Trump – eine kurze Analyse

Meines Erachtens macht der Sieg Trumps dreierlei deutlich:

Erstens die Identitätskrise der Linken und Linksliberalen, die sich auf Grund ihres postkommunistischen Traumas zunehmend von ihrem Kernklientel fortbewegt haben und die „Anliegen“ von Kleinstminderheiten, der ökologisch korrekten wohlhabenden Mittelschicht und das Eintreten für gendersensible Sprache für wichtiger erachten, als die Sorgen, Nöte und Interessen der „Arbeiterschaft“ und der sprichwörtlichen „kleinen Leute“, also der Mehrheit der Bevölkerung.

Zweitens einen Bruch zwischen klassisch liberal geprägten Menschen mit den Linken/Linksliberalen, die sich mit den Auswüchsen linker Political Correctness, Sprachvorschriften, Denktabus und der zunehmenden linken Irrationalität im Bereich Gender, Feminismus, Rassismus, Kulturrelativismus und Islam immer weniger anfreunden können (hierzu zähle ich mich).

Drittens das Unvermögen linker/linksliberaler und liberaler Kreise, in gesellschaftlichen Kategorien jenseits materialistischer Parameter zu denken: Wohlstand, Wissenschaft und rationales Denken sind nicht alles.

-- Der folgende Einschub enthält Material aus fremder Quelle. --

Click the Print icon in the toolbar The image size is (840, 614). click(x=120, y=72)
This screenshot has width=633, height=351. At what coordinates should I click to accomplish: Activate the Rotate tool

Nicht wenige Menschen sehen in Zeiten von Globalisierung und Masseneinwanderung offenbar ihre Identität bedroht, ihre Werte, ihre Kultur, ihre „Heimat“ i. w. S.

Aus all diesen Dingen resultieren Trump, Brexit, Marine Le Pen und AfD.

Insofern ist es nicht überraschend, dass an sich liberal gesinnte, hedonistische, schwule Hippies wie ich, ein zynisches Grinsen angesichts des Wahlsiegs von Trumps nur schwer unterdrücken können, schon gar nicht, wenn privilegierte Mittelschichter aus grünen Öko-Milieus, Universitäten und Redaktionsstuben – deren ganzes Leben darin besteht, jeden der nicht so denkt wie sie, zu bevormunden, zu verspotten, auf sie herabzublicken, und die ihren Moralismus wie ein Schild vor sich hertragen – mal nicht das bekommen haben, von dem sie offenbar glauben, dass es ihnen zusteht.